**Exercise directions:** The data below is to be set down exactly.

*** Data for analysis Section Begins ***

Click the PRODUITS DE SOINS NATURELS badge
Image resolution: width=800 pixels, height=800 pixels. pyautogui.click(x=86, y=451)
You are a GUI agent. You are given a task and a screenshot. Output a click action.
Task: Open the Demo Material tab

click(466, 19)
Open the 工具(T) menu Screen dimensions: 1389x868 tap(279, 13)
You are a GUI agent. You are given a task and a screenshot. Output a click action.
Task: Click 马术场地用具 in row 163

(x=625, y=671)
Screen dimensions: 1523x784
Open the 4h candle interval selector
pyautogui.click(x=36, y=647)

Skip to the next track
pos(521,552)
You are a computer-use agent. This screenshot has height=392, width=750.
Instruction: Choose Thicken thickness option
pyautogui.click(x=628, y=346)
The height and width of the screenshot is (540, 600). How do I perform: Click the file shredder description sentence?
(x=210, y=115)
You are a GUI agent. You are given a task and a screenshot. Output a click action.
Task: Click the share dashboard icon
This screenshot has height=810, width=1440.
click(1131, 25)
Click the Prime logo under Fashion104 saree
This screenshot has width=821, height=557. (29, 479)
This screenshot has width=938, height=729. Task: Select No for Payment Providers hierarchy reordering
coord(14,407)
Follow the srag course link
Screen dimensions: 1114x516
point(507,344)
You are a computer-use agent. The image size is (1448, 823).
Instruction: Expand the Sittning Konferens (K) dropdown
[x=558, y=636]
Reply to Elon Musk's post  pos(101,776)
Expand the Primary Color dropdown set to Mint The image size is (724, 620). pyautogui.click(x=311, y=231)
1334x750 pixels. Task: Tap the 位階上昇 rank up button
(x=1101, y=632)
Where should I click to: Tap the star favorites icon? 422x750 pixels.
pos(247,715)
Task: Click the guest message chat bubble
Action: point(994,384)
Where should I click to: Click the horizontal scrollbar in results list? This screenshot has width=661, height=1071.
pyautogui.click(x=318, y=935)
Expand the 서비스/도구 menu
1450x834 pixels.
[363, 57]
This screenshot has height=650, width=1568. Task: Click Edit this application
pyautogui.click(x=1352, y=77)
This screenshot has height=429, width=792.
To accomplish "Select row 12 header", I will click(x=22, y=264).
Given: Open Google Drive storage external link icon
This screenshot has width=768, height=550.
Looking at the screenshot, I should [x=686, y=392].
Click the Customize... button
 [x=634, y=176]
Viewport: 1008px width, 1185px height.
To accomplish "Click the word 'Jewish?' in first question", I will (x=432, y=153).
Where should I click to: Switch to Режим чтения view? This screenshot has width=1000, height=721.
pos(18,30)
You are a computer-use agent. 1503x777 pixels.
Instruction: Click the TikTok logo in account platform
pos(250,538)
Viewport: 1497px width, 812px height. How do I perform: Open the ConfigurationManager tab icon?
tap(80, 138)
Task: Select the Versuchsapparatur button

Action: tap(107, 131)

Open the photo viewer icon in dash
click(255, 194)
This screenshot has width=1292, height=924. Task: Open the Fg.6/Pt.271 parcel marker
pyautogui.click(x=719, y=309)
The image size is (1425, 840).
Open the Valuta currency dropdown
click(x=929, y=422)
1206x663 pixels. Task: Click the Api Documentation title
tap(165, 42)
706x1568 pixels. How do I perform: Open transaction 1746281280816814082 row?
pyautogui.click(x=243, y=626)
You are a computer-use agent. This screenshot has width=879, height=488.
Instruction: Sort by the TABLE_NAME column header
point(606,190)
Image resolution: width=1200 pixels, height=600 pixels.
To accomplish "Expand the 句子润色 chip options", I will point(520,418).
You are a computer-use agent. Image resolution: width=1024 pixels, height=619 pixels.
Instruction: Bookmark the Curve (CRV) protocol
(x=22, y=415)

*** Data for analysis Section Ends ***

**Response to the exercise:**
Click the PRODUITS DE SOINS NATURELS badge
Image resolution: width=800 pixels, height=800 pixels. pyautogui.click(x=86, y=451)
You are a GUI agent. You are given a task and a screenshot. Output a click action.
Task: Open the Demo Material tab

click(466, 19)
Open the 工具(T) menu Screen dimensions: 1389x868 tap(279, 13)
You are a GUI agent. You are given a task and a screenshot. Output a click action.
Task: Click 马术场地用具 in row 163

(x=625, y=671)
Screen dimensions: 1523x784
Open the 4h candle interval selector
pyautogui.click(x=36, y=647)

Skip to the next track
pos(521,552)
You are a computer-use agent. This screenshot has height=392, width=750.
Instruction: Choose Thicken thickness option
pyautogui.click(x=628, y=346)
The height and width of the screenshot is (540, 600). How do I perform: Click the file shredder description sentence?
(x=210, y=115)
You are a GUI agent. You are given a task and a screenshot. Output a click action.
Task: Click the share dashboard icon
This screenshot has height=810, width=1440.
click(1131, 25)
Click the Prime logo under Fashion104 saree
This screenshot has width=821, height=557. (29, 479)
This screenshot has width=938, height=729. Task: Select No for Payment Providers hierarchy reordering
coord(14,407)
Follow the srag course link
Screen dimensions: 1114x516
point(507,344)
You are a computer-use agent. The image size is (1448, 823).
Instruction: Expand the Sittning Konferens (K) dropdown
[x=558, y=636]
Reply to Elon Musk's post  pos(101,776)
Expand the Primary Color dropdown set to Mint The image size is (724, 620). pyautogui.click(x=311, y=231)
1334x750 pixels. Task: Tap the 位階上昇 rank up button
(x=1101, y=632)
Where should I click to: Tap the star favorites icon? 422x750 pixels.
pos(247,715)
Task: Click the guest message chat bubble
Action: point(994,384)
Where should I click to: Click the horizontal scrollbar in results list? This screenshot has width=661, height=1071.
pyautogui.click(x=318, y=935)
Expand the 서비스/도구 menu
1450x834 pixels.
[363, 57]
This screenshot has height=650, width=1568. Task: Click Edit this application
pyautogui.click(x=1352, y=77)
This screenshot has height=429, width=792.
To accomplish "Select row 12 header", I will click(x=22, y=264).
Given: Open Google Drive storage external link icon
This screenshot has width=768, height=550.
Looking at the screenshot, I should [x=686, y=392].
Click the Customize... button
 [x=634, y=176]
Viewport: 1008px width, 1185px height.
To accomplish "Click the word 'Jewish?' in first question", I will (x=432, y=153).
Where should I click to: Switch to Режим чтения view? This screenshot has width=1000, height=721.
pos(18,30)
You are a computer-use agent. 1503x777 pixels.
Instruction: Click the TikTok logo in account platform
pos(250,538)
Viewport: 1497px width, 812px height. How do I perform: Open the ConfigurationManager tab icon?
tap(80, 138)
Task: Select the Versuchsapparatur button

Action: tap(107, 131)

Open the photo viewer icon in dash
click(255, 194)
This screenshot has width=1292, height=924. Task: Open the Fg.6/Pt.271 parcel marker
pyautogui.click(x=719, y=309)
The image size is (1425, 840).
Open the Valuta currency dropdown
click(x=929, y=422)
1206x663 pixels. Task: Click the Api Documentation title
tap(165, 42)
706x1568 pixels. How do I perform: Open transaction 1746281280816814082 row?
pyautogui.click(x=243, y=626)
You are a computer-use agent. This screenshot has width=879, height=488.
Instruction: Sort by the TABLE_NAME column header
point(606,190)
Image resolution: width=1200 pixels, height=600 pixels.
To accomplish "Expand the 句子润色 chip options", I will point(520,418).
You are a computer-use agent. Image resolution: width=1024 pixels, height=619 pixels.
Instruction: Bookmark the Curve (CRV) protocol
(x=22, y=415)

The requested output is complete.